The state Cabinet had on Sunday evening approved placing the Justice (Retd) T.U Mehta (Unofficial) Judicial Commission of Enquiry Report on the incidents related to the 1983 election violence, amid the Assam Agitation, before the Assam Legislative Assembly in the upcoming session.
The report was submitted by a three-member unofficial judicial commission, comprising T. U. Mehta, retired Chief Justice of Himachal Pradesh High Court; Ganesh Chandra Phukan, retired IAS officer and former secretary, finance department; and Rayhan Shah, retired professor of Cotton College.
Making the announcement, Assam chief minister Himanta Biswa Sarma said the decision was taken in the wake of the demand of the All-Assam Students’ Union (AASU), which argued that the document should be made public so people can “get to know all sides”.
Sarma said the tabling of a report prepared by a non-government commission “will be a first” for the Assembly.

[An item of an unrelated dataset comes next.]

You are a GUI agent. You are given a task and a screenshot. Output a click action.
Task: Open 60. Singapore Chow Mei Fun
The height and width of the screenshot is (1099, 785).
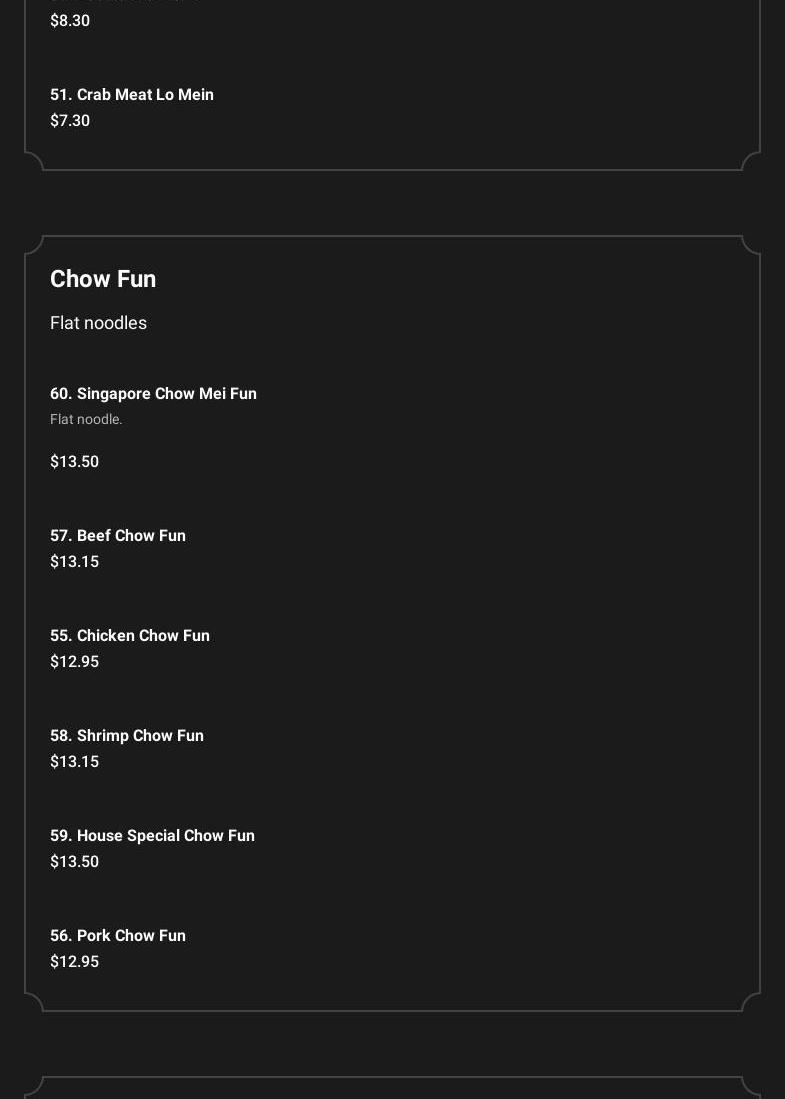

Notably, the Assam Cabinet has also approved the distribution of tablings of the 1983 Tewari Commission Report on the 1983 Nellie massacre, which probed the violence during that year’s phase of the Assam Agitation.
The Tiwari Commission, headed by Justice T.D Tiwari, was constituted by the Assam government led by then chief minister Hiteswar Saikia to investigate the massacre at Nellie in central Assam’s Nagaon district in 1983. The commission’s report was submitted to the government in 1984 but was never made public.
Both reports relate to the six-year-old Assam Agitation, which culminated in the 1985 Assam Accord but left unresolved tensions over undocumented migration.
Sarma said the Tewari Commission report, despite being commissioned by a Congress government, was “generally neutral and compiled through many hardships”.
The Cabinet meeting also cleared around several Bills for introduction in the upcoming session. The key proposals include land allotments for tea garden workers, regulation of fees in minority-run private educational institutions, and enabling legislation for a philanthropic university backed by the Azim Premji Foundation.
Besides, the State Cabinet also approved the introduction of the Karbi Welfare Autonomous Council Bill, 2025, before the Assam Legislative Assembly to create a Karbi Welfare Autonomous Council for Karbi people living outside the Karbi Anglong Autonomous Council (KAAC) area.